Exercise description: In the records below, find the line containing "Товари та послуги (271, 214)" and transcribe it and every line after it exactly; leave the pictures out.

Data excerpts:
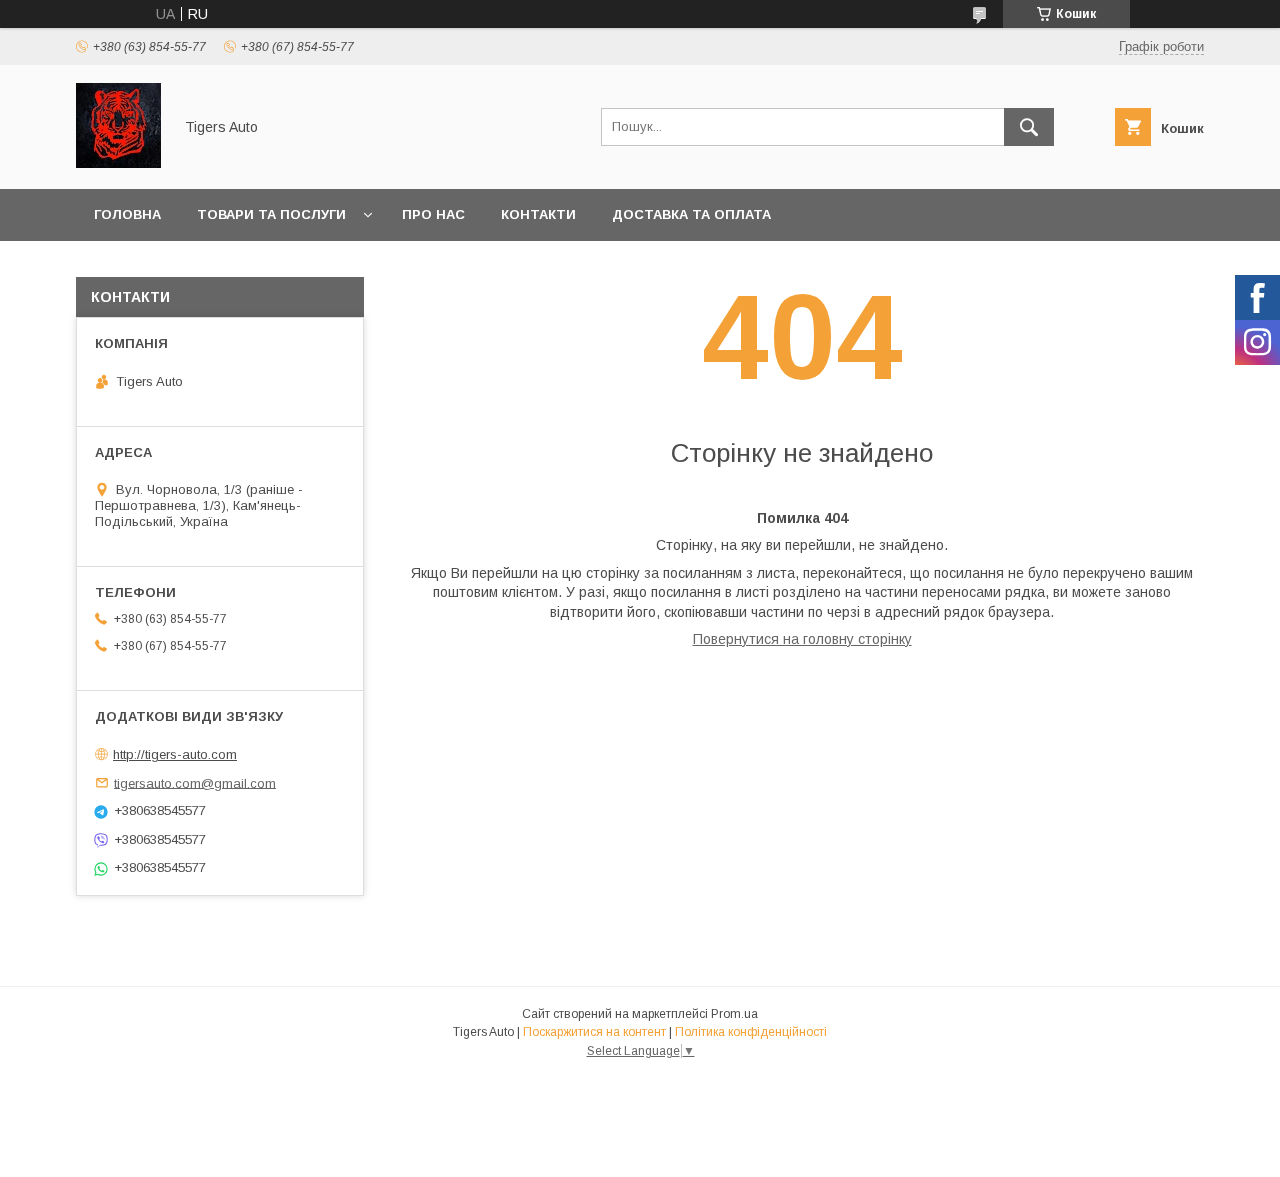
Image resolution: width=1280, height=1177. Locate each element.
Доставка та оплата (691, 214)
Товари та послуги (271, 214)
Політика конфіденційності (751, 1032)
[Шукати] (1029, 127)
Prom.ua (734, 1014)
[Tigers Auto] (118, 163)
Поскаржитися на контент (594, 1032)
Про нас (433, 214)
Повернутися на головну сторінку (802, 639)
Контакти (538, 214)
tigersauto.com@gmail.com (195, 782)
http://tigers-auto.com (175, 754)
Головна (127, 214)
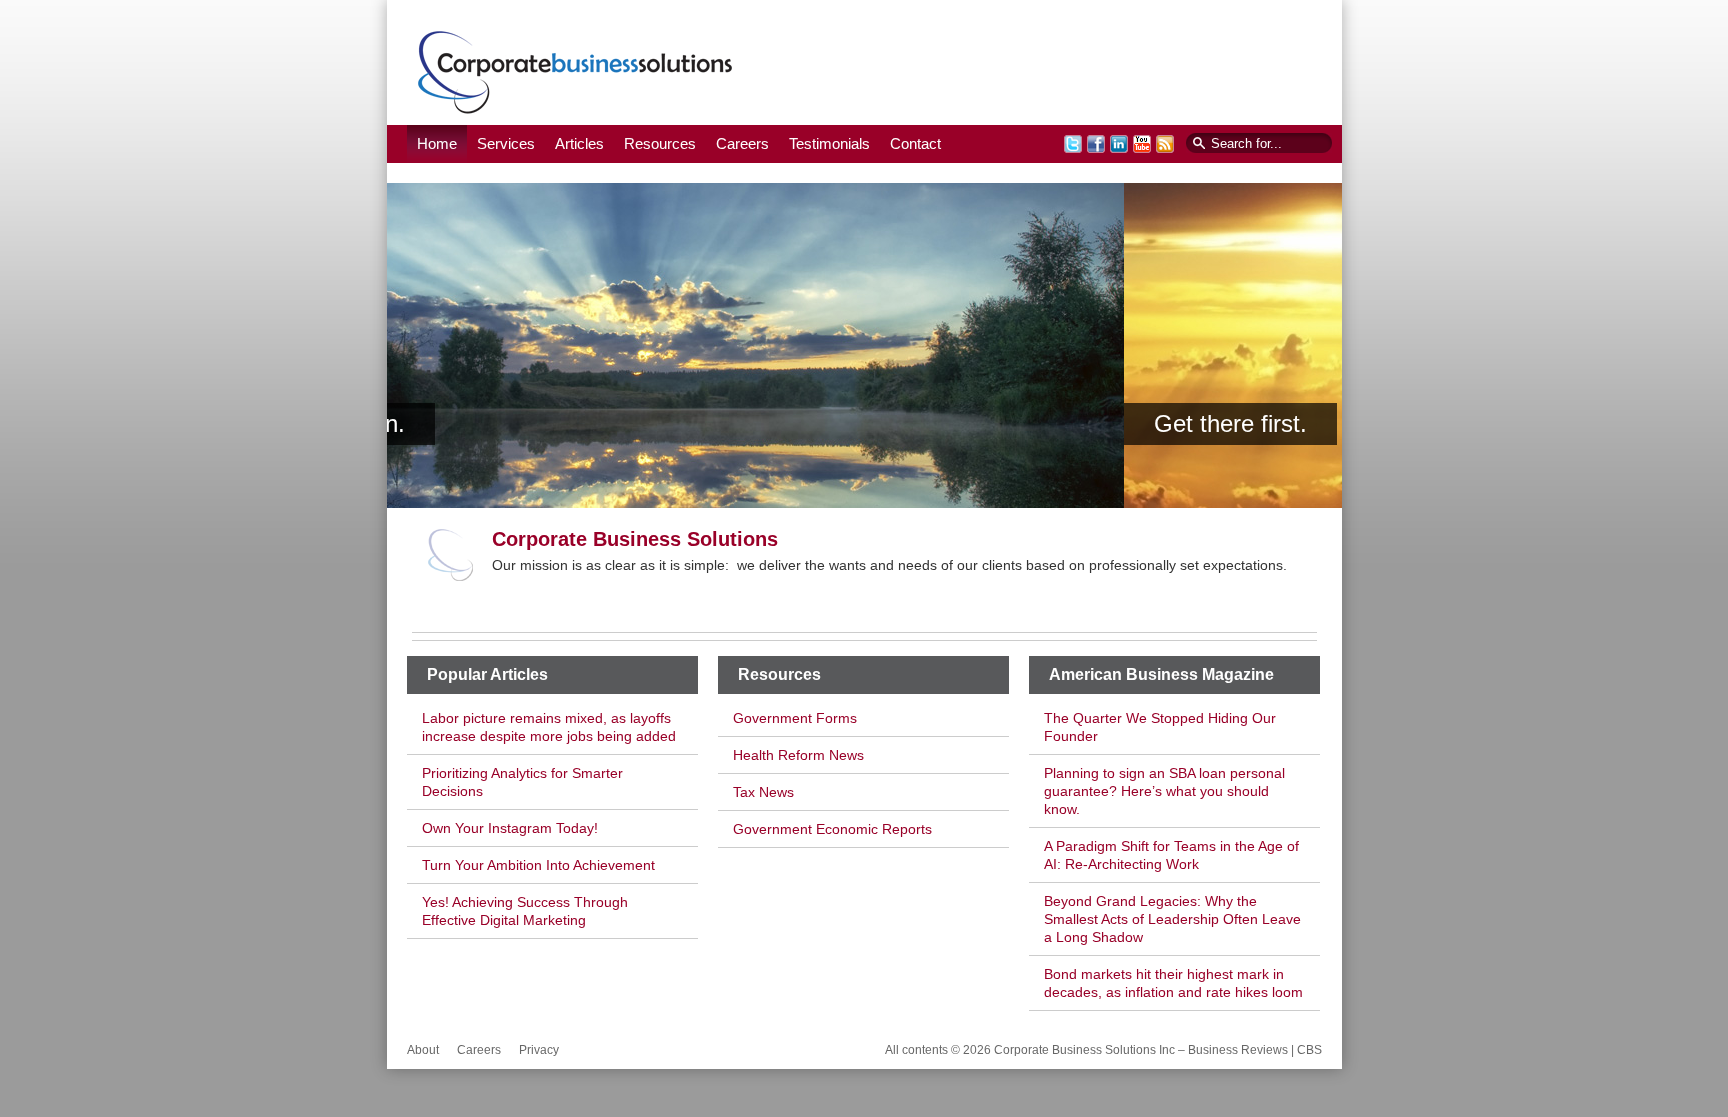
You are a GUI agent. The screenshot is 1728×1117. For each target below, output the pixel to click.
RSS (1165, 144)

Solution to this exercise:
Товари та послуги (271, 214)
Політика конфіденційності (751, 1032)
[Шукати] (1029, 127)
Prom.ua (734, 1014)
[Tigers Auto] (118, 163)
Поскаржитися на контент (594, 1032)
Про нас (433, 214)
Повернутися на головну сторінку (802, 639)
Контакти (538, 214)
tigersauto.com@gmail.com (195, 782)
http://tigers-auto.com (175, 754)
Головна (127, 214)
You are a GUI agent. The screenshot is 1728×1117. For each target below, output the pixel to click.
RSS (1165, 144)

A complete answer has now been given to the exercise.